December Business Inventories Up Just 0.1%, Implies 58 Basis Point Downward Revision to GDP

following the release of the retail sales report, the Census Bureau released the composite Manufacturing and Trade Inventories and Sales report for December (pdf), which incorporates the revised December retail data and gives us a complete picture of the business contribution to the economy for that month…according to the Census Bureau, total manufacturer’s and trade sales were estimated to be valued at a seasonally adjusted $1,302.3 billion in December, down 0.6 percent (±0.3%) from November’s revised sales, and down 2.7 percent (±0.5%) from December sales of a year earlier…note that total November sales were also revised down by more than 0.2%, from $1,313.5  billion to $1,310.6 billion….manufacturer’s sales fell by 1.4% from November to $467,021 million in December, retail trade sales, which exclude restaurant & bar sales from the revised December retail sales reported earlier, were virtually unchanged at $395,292 million, while wholesale sales fell 0.3% to $440,020 million…

meanwhile, total manufacturer’s and trade inventories, a major component of GDP, were estimated to be valued at a seasonally adjusted $1,813.1 billion at the end of December, up 0.1 percent (±0.1%)* from November and 1.7 percent (±0.6%) higher than in December a year earlier…the value of end of November inventories was also revised up by less than 0.1%, from the $1,809.8 billion reported last month to $1,810,442 million with this report…seasonally adjusted inventories of manufacturers were estimated to be valued at $642,317 million, 0.2% more than in November, inventories of retailers were valued at $588,845 million, 0.4% greater than November, while inventories of wholesalers were estimated to be valued at $581,979 million at the end of December, down 0.4% from November…

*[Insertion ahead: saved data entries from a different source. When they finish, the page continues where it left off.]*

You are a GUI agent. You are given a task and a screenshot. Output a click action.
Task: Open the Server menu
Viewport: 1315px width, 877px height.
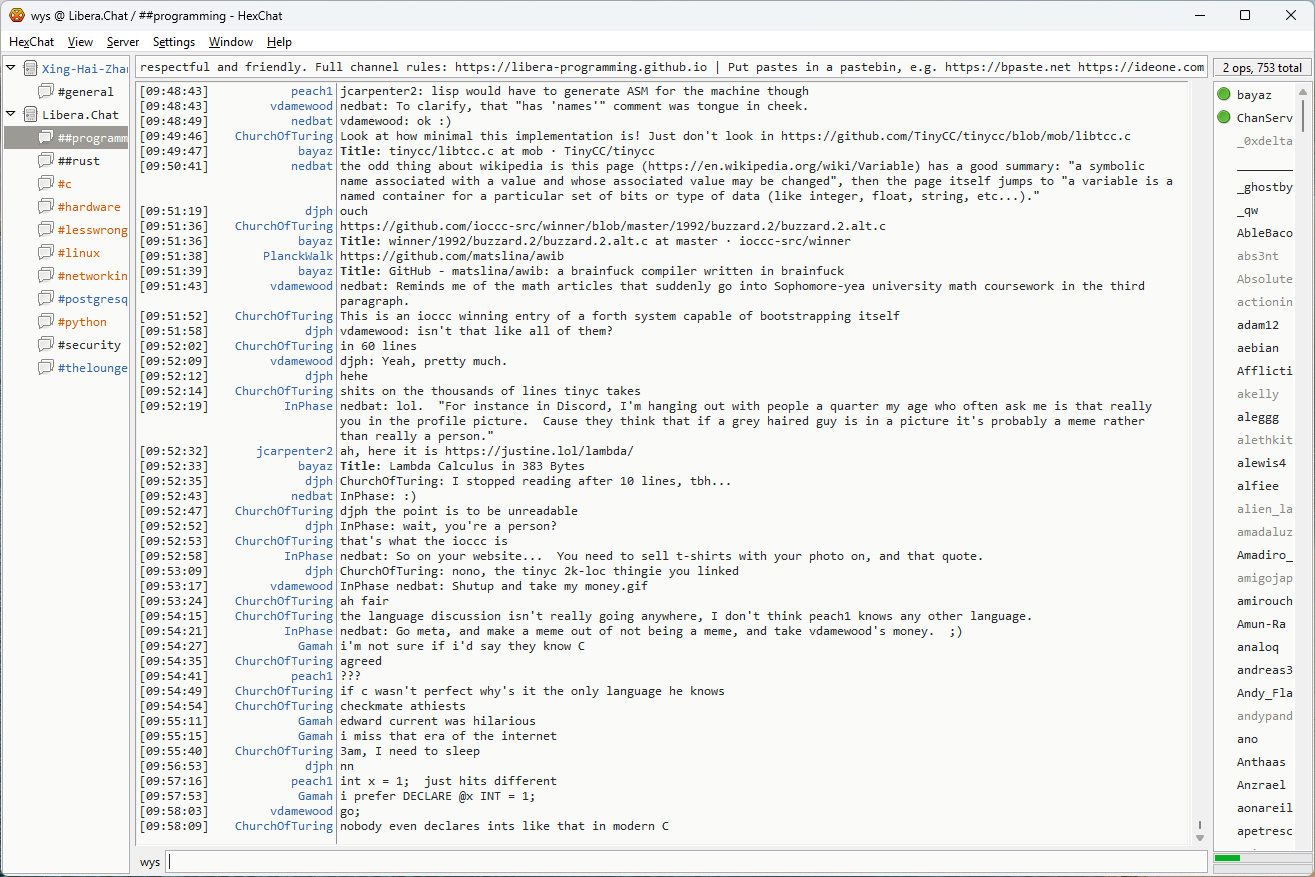pos(123,42)
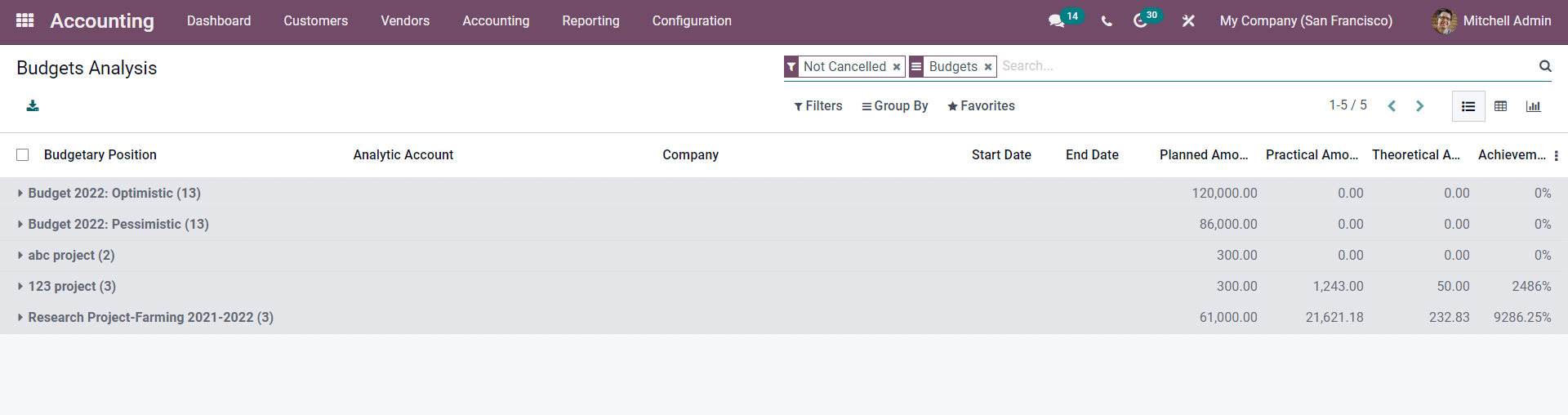Viewport: 1568px width, 415px height.
Task: Open the Group By dropdown
Action: 895,106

last week we reviewed factory inventories as compared to BEA estimates and judged that their level reported then would have little impact of revisions to 4th quarter GDP…however, in computing 4th quarter GDP, the BEA assumed an increase inventories in merchant wholesale and retail industries other than motor vehicles (pdf) for December at a $26.5 billion annual rate, which would work out to an increase of about $2.2 billion for the month…this report shows retail inventories ex-autos up 0.2%, or a bit over $0.8 billion, whereas the wholesale inventories we reviewed earlier showed total inventories down almost $0.8 billion despite a $168 million increase in automotive products inventories…so it appears that the BEA overestimated December and end of quarter wholesale and retail inventories by nearly $2.4 billion, which would work out to a decrease at $9.5 billion annual rate from previously published figures, which would in turn would result in a subtraction of about 0.58 percentage points from 4th quarter GDP…

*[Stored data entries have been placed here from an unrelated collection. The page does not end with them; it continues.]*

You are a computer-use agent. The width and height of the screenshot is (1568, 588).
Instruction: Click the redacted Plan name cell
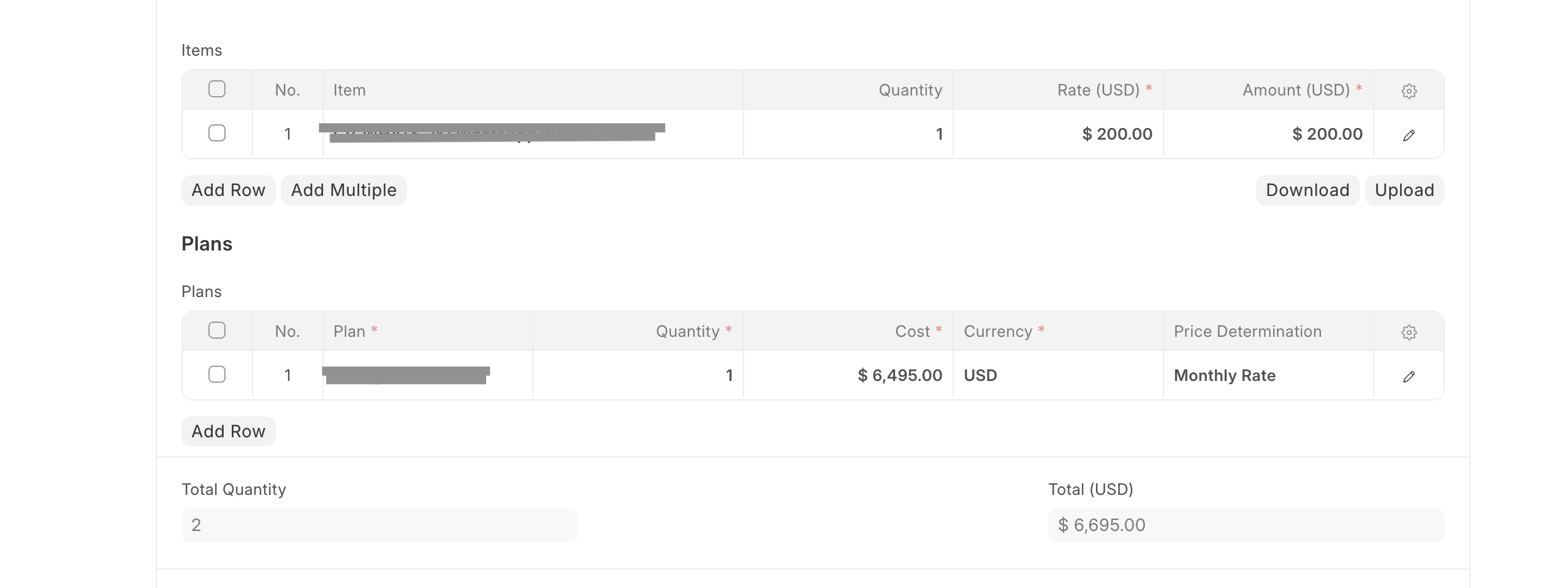pyautogui.click(x=427, y=375)
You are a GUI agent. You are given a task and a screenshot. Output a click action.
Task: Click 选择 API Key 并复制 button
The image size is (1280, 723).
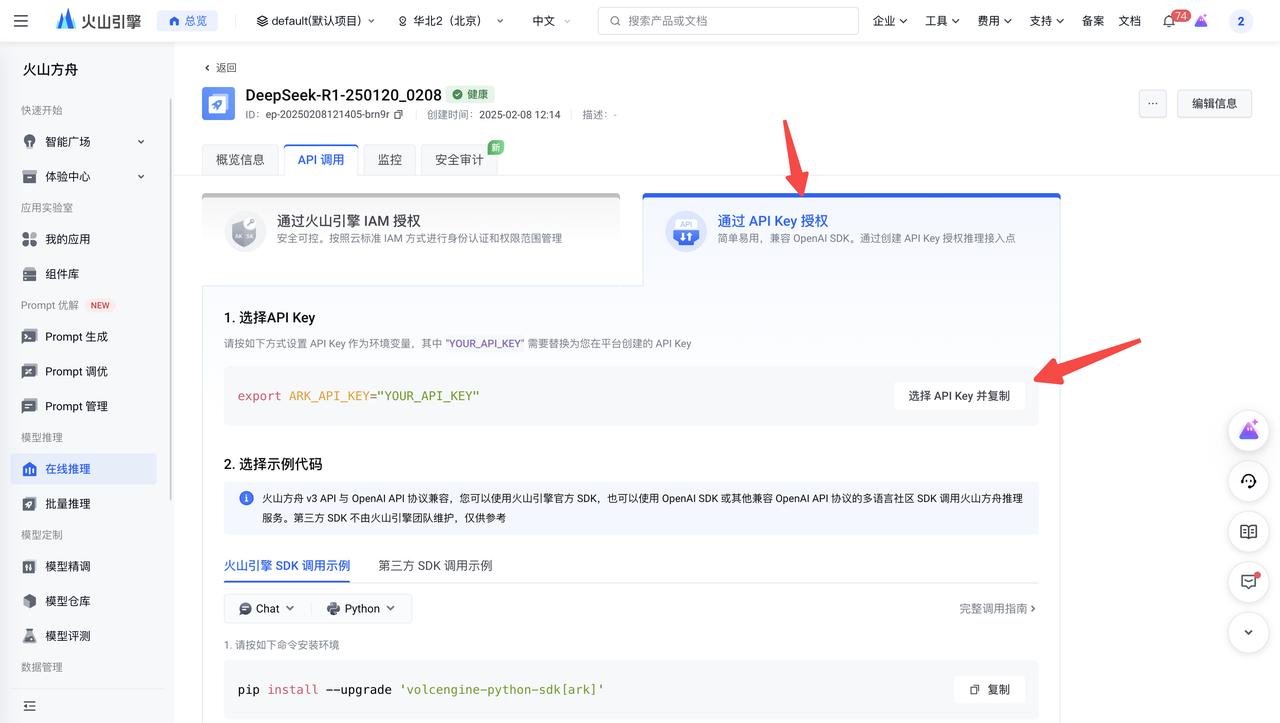pyautogui.click(x=958, y=396)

December Job Openings, Hiring and Job Quitting Up; Layoffs Down

the Job Openings and Labor Turnover Survey (JOLTS) report for December from the Bureau of Labor Statistics estimated that seasonally adjusted job openings rose by 261,000, from 5,346,000 in November to 5,607,000 in December, after November’s job openings were revised down, from 5,431,000 to 5,346,000, 3,000 lower than October’s….December jobs openings were 15.0% higher than the 4,877,000 job openings reported in December a year ago, as the job opening ratio expressed as a percentage of the employed rose to 3.8% in December from 3.6% in November and from 3.4% a year ago…moreover, the greatest increase in job openings were in manufacturing, where openings rose 86,000 to 365,000, and construction, where job openings rose 69,000 to 207,000, while openings in the broad-professional and business services category  decreased by 47,000 to 1,039,000 (see table 1 for more details)…like most BLS releases, the press release for report is easy to read understand and also refers us to the associated table for the data cited, linked at the end of the release…

the JOLTS release also reports on labor turnover, which consists of hires and job separations, which in turn is further divided into layoffs and discharges, those who quit, and ‘other separations’, which includes retirements and deaths….in December, seasonally adjusted new hires totaled 5,361,000, up 105,000 from the revised 5,256,000 who were hired or rehired in November, as the hiring rate as a percentage of all employed remained unchanged at 3.7%, which was also unchanged from the hiring rate in December a year earlier (details of hiring by industry since June are in table 2)….meanwhile, total separations rose by 110,000, from 4,962,000 in November to 5,072,000 in December, as the separations rate as a percentage of the employed was unchanged at 3.5%, which was also unchanged from the separations rate of 3.5% a year ago (see table 3)…subtracting the 5,072,000 total separations from the total hires of 5,361,000 would imply an increase of 289,000 jobs in December, a bit higher than the revised payroll job increase of 262,000 for December reported by the January establishment survey last week, not an unusual difference and within the expected +/-115,000 margin of error in these incomplete samplings

breaking down the seasonally adjusted job separations, the BLS finds that 3,055,000 of us voluntarily quit their jobs in December, the most in 9 years, and up 196,000 from the revised 2,859,000 who quit their jobs in November, while the quits rate, widely watched as an indicator of worker confidence, rose from 2.0% to 2.1% of total employment (see details in table 4)….in addition to those who quit, another 1,607,000 were either laid off, fired or otherwise discharged in December, down 81,000 from the revised 1,686,000 who were discharged in November, which lowered the discharges rate from 1.2% to 1.1 of all those who were employed during the month….meanwhile, other separations, which includes retirements and deaths, were at 411,000 in December, down from 417,000 in November, for an ‘other separations’ rate of 0.3%, which was also unchanged….both seasonally adjusted and unadjusted details by industry and by region on hires and job separations, and on job quits and discharges can be accessed using the links to tables at the bottom of the press release

(the above is the synopsis that accompanied my regular sunday morning links emailing, which in turn was mostly selected from my weekly blog post on the global glass onion…if you’d be interested in receiving my weekly emailing of selected links, most from the aforementioned GGO posts, contact me…)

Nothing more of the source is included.